- **YANG DIMINTA**
a) Berdasarkan makalah tentang ulumul hadis, jelaskan dalam satu sampai tiga kalimat mengapa penulisnya membahas ulumul hadis beserta pembagiannya, jarh wa ta'dil, rijalul hadis, dan asbabul wurud.
b) Tampilkan bagian makalah tentang ulumul hadis antara "A.    Latar Belakang" dan "jarh wa ta’dil.", termasuk kedua ujungnya.

- **BACAAN YANG DIBERIKAN**
Sabtu, 12 Desember 2015

PENGERTIAN ULUMUL HADIST DAN SEJARAH PERKEMBANGANNYA


BAB I
PENDAHULUAN

A.    Latar Belakang
            Ulumul hadist merupakan ilmu yang membahas berbagai ilmu dalam hadist, pembagianh hadist, jarh wa ta’dil, rijalul hadist, dan asbabul wurud.
            Oleh sebab itu kami akan membahas dalam makalah ini ulumul hadist dan pembagiannya, jarh wa ta’dil, rijalul hadist dan asbabul wurud, sehingga pembaca mampu memahami mengenei ilmu tersebut.

B.     Rumusan Masalah

1.      Apa pengertian ulumul hadist pembagianh hadist?
2.      Apa pengertian jarh wa ta’dil?
3.      Apa pengertian rijalul hadist, dan asbabul wurud?

C.    Tujuan dan Manfaat

1.      Mengetahui pengertian dari ulumul hadist dan bagiannya.
2.      Mengetaahui pengertian jarh wa ta’dil.
3.      Mengetahui pengertian rijalul hadist dan asbabul wurud.

D.     
BAB II
PEMBAHASAN

A.    Pengertian Ulumul Hadist
Istilah Ulumul Hadist berasal dari Bahasa Arab yang terdiri dari dua kata, yaitu Ulumu dan Al-Hadist. Kata Ulum merupakan bentuk jama’ dari kata ‘ilm yang berarti gambaran sesuatu tentang akal.[1] Dalam kaca mata Nur al-Din ‘Itr, diartikan dengan sesuatu yang membedakan dengan ma’rifat.[2] Ilmu diungkap secara keseluruhan (kulliyah) sedangkan ma’rifat diungkap secara juz’iyyah. Sedangkan istilah al-Hadis secara etimologis berarti lawan qadium, sesuatu yang baru, kabar atau berita dari seseorang.[3]
Adapun hadis secara istilah memiliki arti yang bernacam-macam menurut perspektif ahli yang memberikan maknanya. Ulama hadis mendefinisikan hadis sebagai sesuatu yang disandarkan kepada Nabi Muhammad saw tetapi juga kepada sahabat nabi dan para tabi’in.

- **BARIS DATA**
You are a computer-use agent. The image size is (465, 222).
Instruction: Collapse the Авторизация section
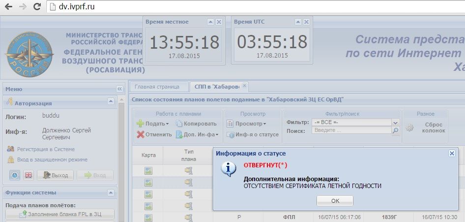point(111,101)
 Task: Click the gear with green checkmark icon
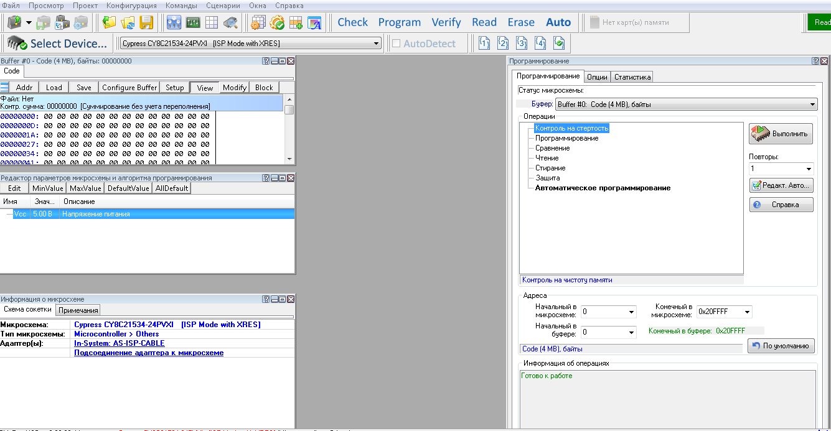point(276,23)
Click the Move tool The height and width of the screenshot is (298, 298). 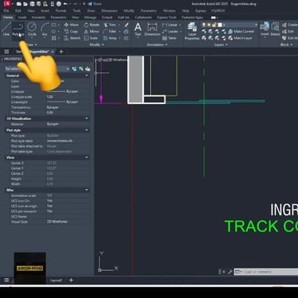[72, 25]
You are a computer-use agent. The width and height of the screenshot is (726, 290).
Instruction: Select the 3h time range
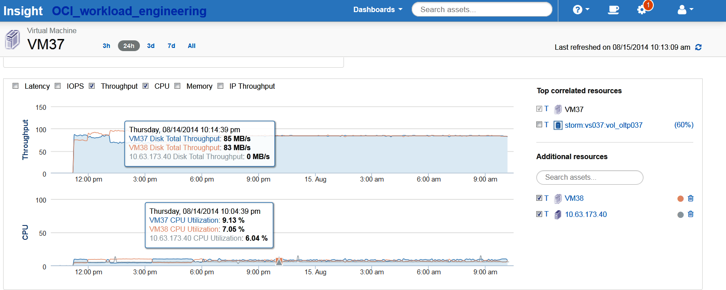pyautogui.click(x=106, y=46)
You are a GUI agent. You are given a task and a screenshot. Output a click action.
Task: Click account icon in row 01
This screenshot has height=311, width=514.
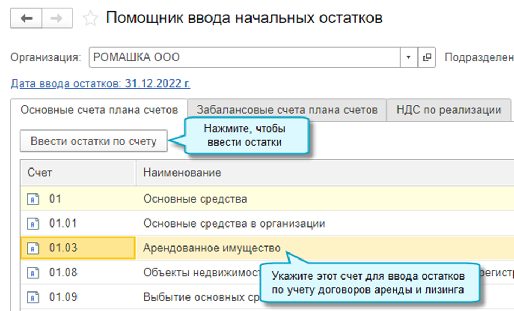point(33,199)
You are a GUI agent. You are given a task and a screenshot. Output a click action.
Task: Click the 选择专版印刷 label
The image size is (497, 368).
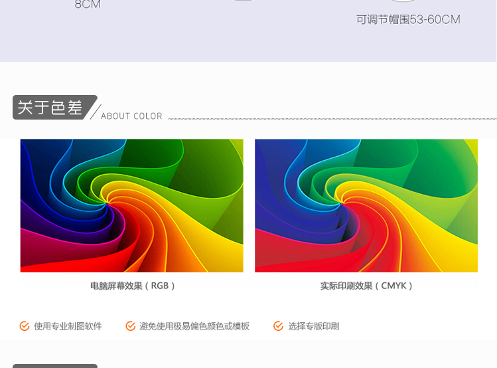(x=313, y=326)
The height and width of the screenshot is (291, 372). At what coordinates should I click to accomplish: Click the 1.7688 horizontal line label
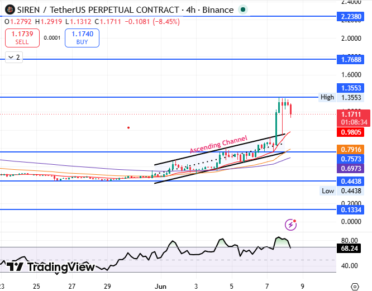coord(350,59)
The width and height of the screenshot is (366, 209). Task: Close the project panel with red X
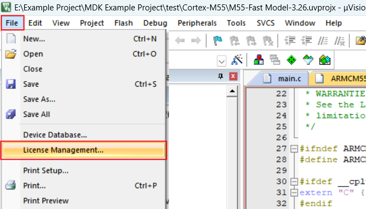point(233,76)
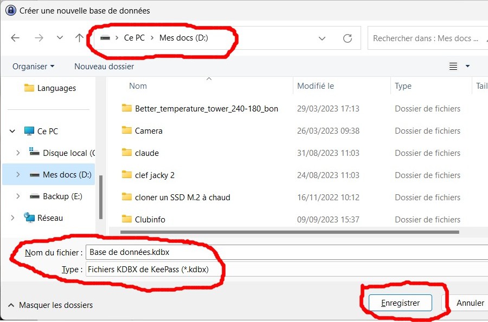
Task: Open the Languages folder in sidebar
Action: [x=56, y=88]
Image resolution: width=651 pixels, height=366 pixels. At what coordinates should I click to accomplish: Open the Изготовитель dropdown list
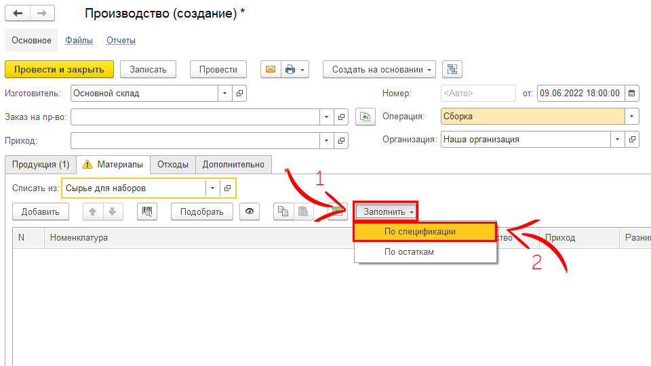224,93
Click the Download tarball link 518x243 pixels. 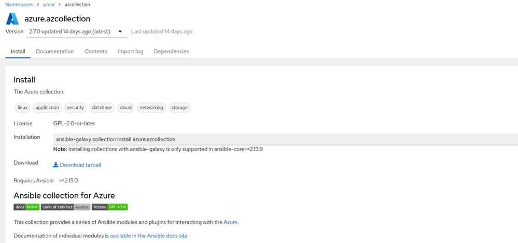pyautogui.click(x=80, y=165)
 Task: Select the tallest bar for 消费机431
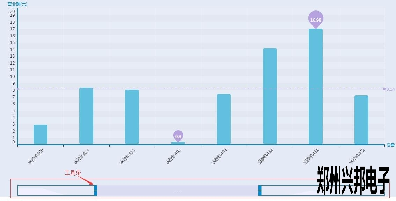(316, 87)
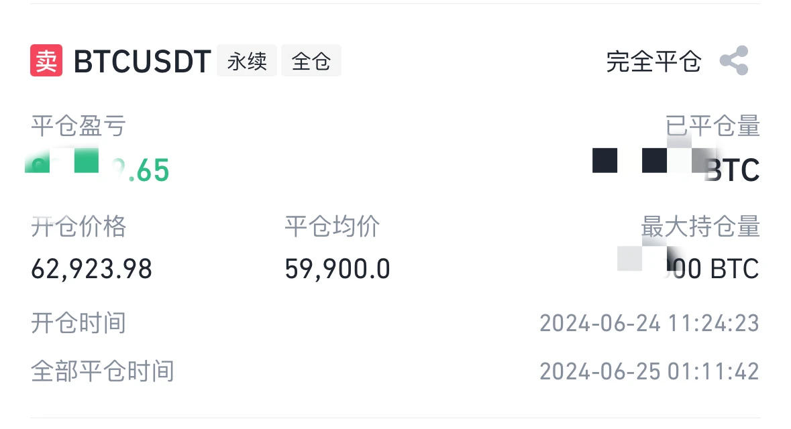The width and height of the screenshot is (791, 429).
Task: Click the open time 2024-06-24 11:24:23
Action: 649,323
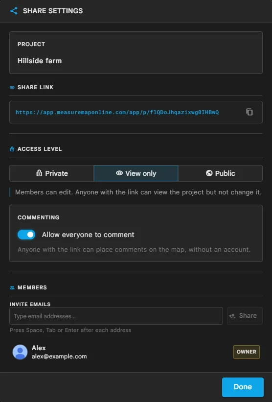Viewport: 272px width, 402px height.
Task: Click the lock icon beside Access Level
Action: (12, 149)
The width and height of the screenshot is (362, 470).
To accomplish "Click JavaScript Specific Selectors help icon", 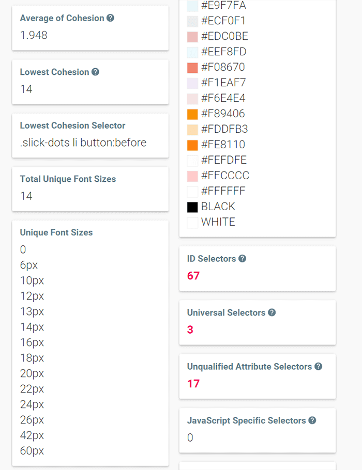I will coord(312,420).
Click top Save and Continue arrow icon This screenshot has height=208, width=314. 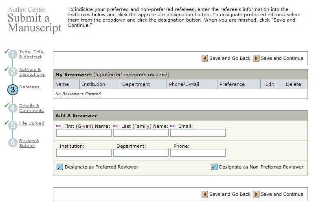coord(256,58)
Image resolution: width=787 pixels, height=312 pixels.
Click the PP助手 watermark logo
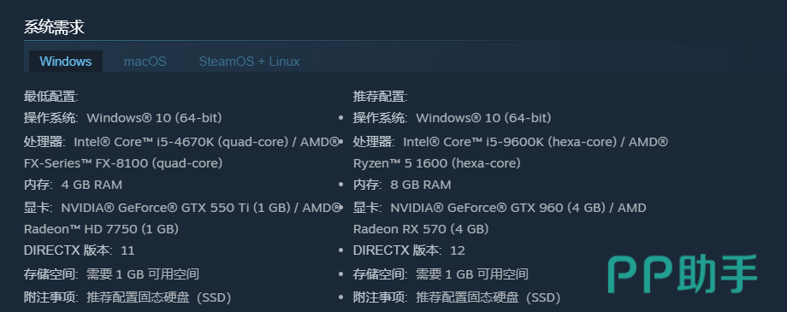pos(683,274)
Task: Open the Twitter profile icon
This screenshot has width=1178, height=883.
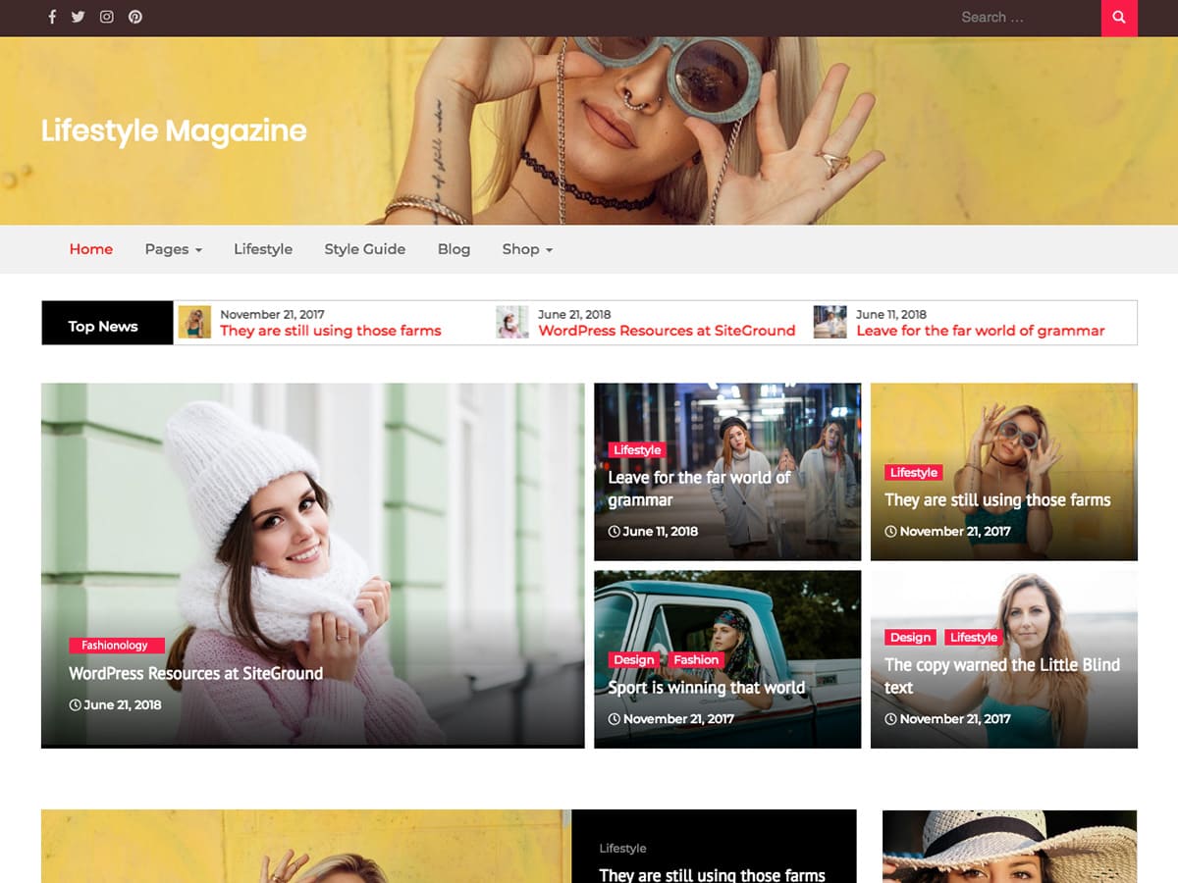Action: pos(79,17)
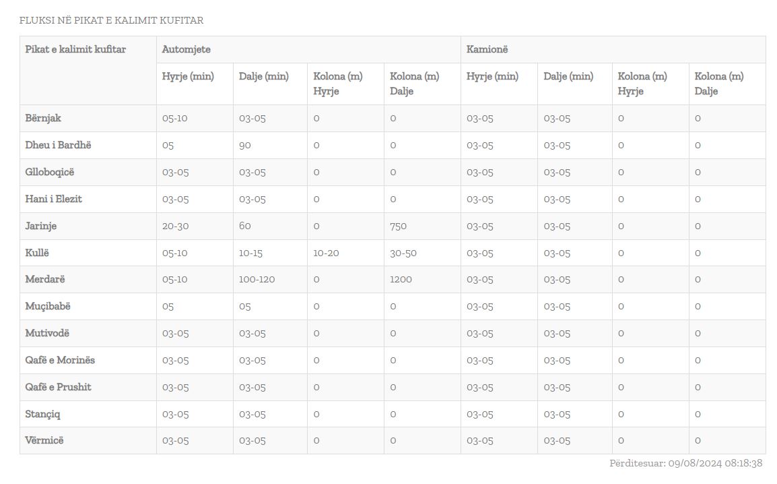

- **JAWABAN TIAP TUGAS**
a) Penulis membahas topik-topik itu karena ulumul hadis merupakan ilmu yang membahas berbagai ilmu dalam hadis, termasuk pembagian hadis, jarh wa ta'dil, rijalul hadis, dan asbabul wurud. Pembahasan itu bertujuan agar pembaca mampu memahami ilmu tersebut.

b)
A.    Latar Belakang
            Ulumul hadist merupakan ilmu yang membahas berbagai ilmu dalam hadist, pembagianh hadist, jarh wa ta’dil, rijalul hadist, dan asbabul wurud.
            Oleh sebab itu kami akan membahas dalam makalah ini ulumul hadist dan pembagiannya, jarh wa ta’dil, rijalul hadist dan asbabul wurud, sehingga pembaca mampu memahami mengenei ilmu tersebut.

B.     Rumusan Masalah

1.      Apa pengertian ulumul hadist pembagianh hadist?
2.      Apa pengertian jarh wa ta’dil?
3.      Apa pengertian rijalul hadist, dan asbabul wurud?

C.    Tujuan dan Manfaat

1.      Mengetahui pengertian dari ulumul hadist dan bagiannya.
2.      Mengetaahui pengertian jarh wa ta’dil.